> _Given exercise_
Please copy out all of the data below, word for word and line for line.

[Data records]
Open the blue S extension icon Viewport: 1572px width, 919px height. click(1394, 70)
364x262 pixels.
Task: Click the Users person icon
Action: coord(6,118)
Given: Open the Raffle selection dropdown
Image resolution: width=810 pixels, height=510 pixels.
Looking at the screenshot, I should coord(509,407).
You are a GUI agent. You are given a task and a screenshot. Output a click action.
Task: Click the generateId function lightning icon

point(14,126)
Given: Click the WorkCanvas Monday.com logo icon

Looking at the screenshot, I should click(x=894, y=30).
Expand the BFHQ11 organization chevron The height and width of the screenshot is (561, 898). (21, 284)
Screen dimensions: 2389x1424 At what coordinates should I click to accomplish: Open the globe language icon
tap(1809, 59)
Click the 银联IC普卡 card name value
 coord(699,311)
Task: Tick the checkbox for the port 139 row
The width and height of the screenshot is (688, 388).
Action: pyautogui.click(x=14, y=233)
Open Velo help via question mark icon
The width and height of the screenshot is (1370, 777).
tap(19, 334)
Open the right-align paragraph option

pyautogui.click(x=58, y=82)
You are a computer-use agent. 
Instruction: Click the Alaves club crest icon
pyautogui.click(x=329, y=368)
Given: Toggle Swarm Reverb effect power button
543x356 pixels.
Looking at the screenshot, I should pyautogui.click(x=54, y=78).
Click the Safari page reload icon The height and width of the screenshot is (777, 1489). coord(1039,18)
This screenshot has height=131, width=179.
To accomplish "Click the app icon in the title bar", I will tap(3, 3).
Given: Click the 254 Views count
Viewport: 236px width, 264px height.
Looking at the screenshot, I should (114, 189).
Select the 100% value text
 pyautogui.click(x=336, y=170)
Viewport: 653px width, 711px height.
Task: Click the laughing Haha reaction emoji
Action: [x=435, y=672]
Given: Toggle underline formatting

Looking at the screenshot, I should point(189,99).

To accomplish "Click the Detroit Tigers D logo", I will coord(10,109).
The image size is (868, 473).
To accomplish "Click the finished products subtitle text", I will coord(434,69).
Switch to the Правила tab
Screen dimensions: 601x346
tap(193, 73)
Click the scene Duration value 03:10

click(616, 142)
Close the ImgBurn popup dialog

> _Solution to the problem_
Open the blue S extension icon Viewport: 1572px width, 919px height. click(1394, 70)
364x262 pixels.
Task: Click the Users person icon
Action: coord(6,118)
Given: Open the Raffle selection dropdown
Image resolution: width=810 pixels, height=510 pixels.
Looking at the screenshot, I should coord(509,407).
You are a GUI agent. You are given a task and a screenshot. Output a click action.
Task: Click the generateId function lightning icon

point(14,126)
Given: Click the WorkCanvas Monday.com logo icon

Looking at the screenshot, I should click(x=894, y=30).
Expand the BFHQ11 organization chevron The height and width of the screenshot is (561, 898). (21, 284)
Screen dimensions: 2389x1424 At what coordinates should I click to accomplish: Open the globe language icon
tap(1809, 59)
Click the 银联IC普卡 card name value
 coord(699,311)
Task: Tick the checkbox for the port 139 row
The width and height of the screenshot is (688, 388).
Action: pyautogui.click(x=14, y=233)
Open Velo help via question mark icon
The width and height of the screenshot is (1370, 777).
tap(19, 334)
Open the right-align paragraph option

pyautogui.click(x=58, y=82)
You are a computer-use agent. 
Instruction: Click the Alaves club crest icon
pyautogui.click(x=329, y=368)
Given: Toggle Swarm Reverb effect power button
543x356 pixels.
Looking at the screenshot, I should pyautogui.click(x=54, y=78).
Click the Safari page reload icon The height and width of the screenshot is (777, 1489). coord(1039,18)
This screenshot has height=131, width=179.
To accomplish "Click the app icon in the title bar", I will tap(3, 3).
Given: Click the 254 Views count
Viewport: 236px width, 264px height.
Looking at the screenshot, I should (114, 189).
Select the 100% value text
 pyautogui.click(x=336, y=170)
Viewport: 653px width, 711px height.
Task: Click the laughing Haha reaction emoji
Action: [x=435, y=672]
Given: Toggle underline formatting

Looking at the screenshot, I should point(189,99).

To accomplish "Click the Detroit Tigers D logo", I will coord(10,109).
The image size is (868, 473).
To accomplish "Click the finished products subtitle text", I will coord(434,69).
Switch to the Правила tab
Screen dimensions: 601x346
tap(193, 73)
Click the scene Duration value 03:10

click(616, 142)
Close the ImgBurn popup dialog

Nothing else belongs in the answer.